Bouke Stoffelsma: Wenn ich steuern kann, kann ich auch mit Sonnen- und Windenergie arbeiten, wenn diese zur Verfügung steht und kann automatisiert Wärmepumpen und Ladevorgänge in die richtigen Zeitfenster schieben. Das alles kann ich nicht, wenn ich die Anlagen und Geräte nicht orchestrieren kann. Und wenn man das einfach dem Internet überlässt, hat man ein Riesen-Cybersicherheitsproblem mit all diesen Energieanlagen. Die sind in der Regel mit kleinen Wechselrichtern aus chinesischer Herstellung bestückt. Und wer die hacken möchte, bekommt die auch gehackt. Wenn man damit auf ein Land zielt, könnte man damit auch die Energieversorgung für viele, viele Wochen in die Knie zwingen.
„Ich finde es begrüßenswert, dass es parteiübergreifend gelungen ist, die Novelle wurde mit breiter Mehrheit im Bundestag zu verabschieden. Auch nachdem die Ampel nicht mehr besteht, ist das für mich ein klares Zeichen für Kontinuität.“
Hochsichere Geräte
e.b.: Und mit einem Smart Meter umgehe ich diese Gefahr?
Bouke Stoffelsma: Genau, in Deutschland sind die Anlagen künftig mit sogenannten Smart-Meter-Gateways ausgestattet. Diese hochsicheren Geräte sind quasi eine Firewall und genau darauf spezialisiert auch sehr, sehr fortgeschrittene Attacken abzuwehren. Die Geräte sind so gehärtet, dass man davon ausgeht, dass Geheimdienste sie nicht knacken können. Deswegen hat es so lange gedauert, bis die Smart-Meter-Gateways zertifiziert waren. Der Gesetzgeber hat alles dafür getan, dass man trotz der Digitalisierung nicht verwundbar wird.
e.b.: Sie sind also sehr zufrieden mit der Novelle des Messstellenbetriebsgesetzes?
Bouke Stoffelsma: Es passt einfach ins Bild und was ich begrüßenswert finde: Es ist parteiübergreifend gelungen, die Novelle wurde mit breiter Mehrheit im Bundestag verabschiedet. Auch nachdem die Ampel nicht mehr besteht, ist das für mich ein klares Zeichen für Kontinuität. Man setzt dieses Projekt seit 10 Jahren kontinuierlich fort und das wird jetzt auch Früchte eintragen. Es ist ein gutes Beispiel für leistungsfähige Innovation „Made in Germany“.
Vorteil Vollrollout
e.b.: Es gibt noch eine weitere Änderung im Messstellenbetriebsgesetz: Messstellenbetreiber, die einen Vollrollout anstreben, müssen nicht mehr innerhalb von vier Monaten den Einbauten nach Wunsch nachkommen?
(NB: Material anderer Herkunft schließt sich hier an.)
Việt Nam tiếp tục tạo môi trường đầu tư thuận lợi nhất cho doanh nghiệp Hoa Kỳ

Bouke Stoffelsma: Ja. Der Hintergrund ist: Es gibt grundsätzlich seit ungefähr 20 Jahren EU-weit die Vorgabe an die Mitgliedsstaaten, dass 80 Prozent der Bürger mit Smart Metern ausgestattet werden sollen. Deutschland hat das über das Messstellenbetriebsgesetz geregelt, das bestimmte Fallgruppen und bestimmte Pflichteinbauten priorisiert. Damit erreicht man aber weniger als 80 Prozent.
Das hat der Gesetzgeber nun dieses Jahr angepackt und gesagt, wer das Modell verfolgt, das aus der EU-kommt, also ein EU-Infrastruktur-Rollout, und sein Netz vollständig digitalisiert, dem kann man nicht noch zumuten, dass er auf einzelne Bestellungen eingeht. Wer also einen Infrastruktur-Rollout macht, darf über den § 34 MsbG den vorzeitigen Einbau zurückstellen. Er muss allerdings den Kunden mitteilen, wann diese mit dem Einbau rechnen können.
„Ich staune, dass einige Kommunalversorger noch so entspannt sind, weil man davon ausgehen kann, dass ganz viele noch gar nicht richtig angefangen haben, Smart Meter zu betreiben. Damit verlieren die Stadtwerke jedoch die Zuständigkeit beim ganzen Messwesen – was völlig unnötig ist.“
e.b.: Das ist aber eher ärgerlich für den Kunden?
Bouke Stoffelsma: Es ist eine Abwägung. So kommen insgesamt viel mehr Kunden an Smart Meter, weil ein Voll-Rollout viel effizienter abläuft. Der Kunde kann jederzeit einen wettbewerblichen Messstellenbetreiber beauftragen, der ihm das intelligente Messsystem einbaut. So kann der grundzuständige Messstellenbetreiber einen geordneten Rollout verfolgen. Das Einzige, was der Gesetzgeber von ihm wirklich erwartet, ist, dass er das auch tut und nachweist, dass er das erfolgreich umsetzt. Nur zu behaupten, man kriegt das bis 2030 hin, reicht nicht mehr.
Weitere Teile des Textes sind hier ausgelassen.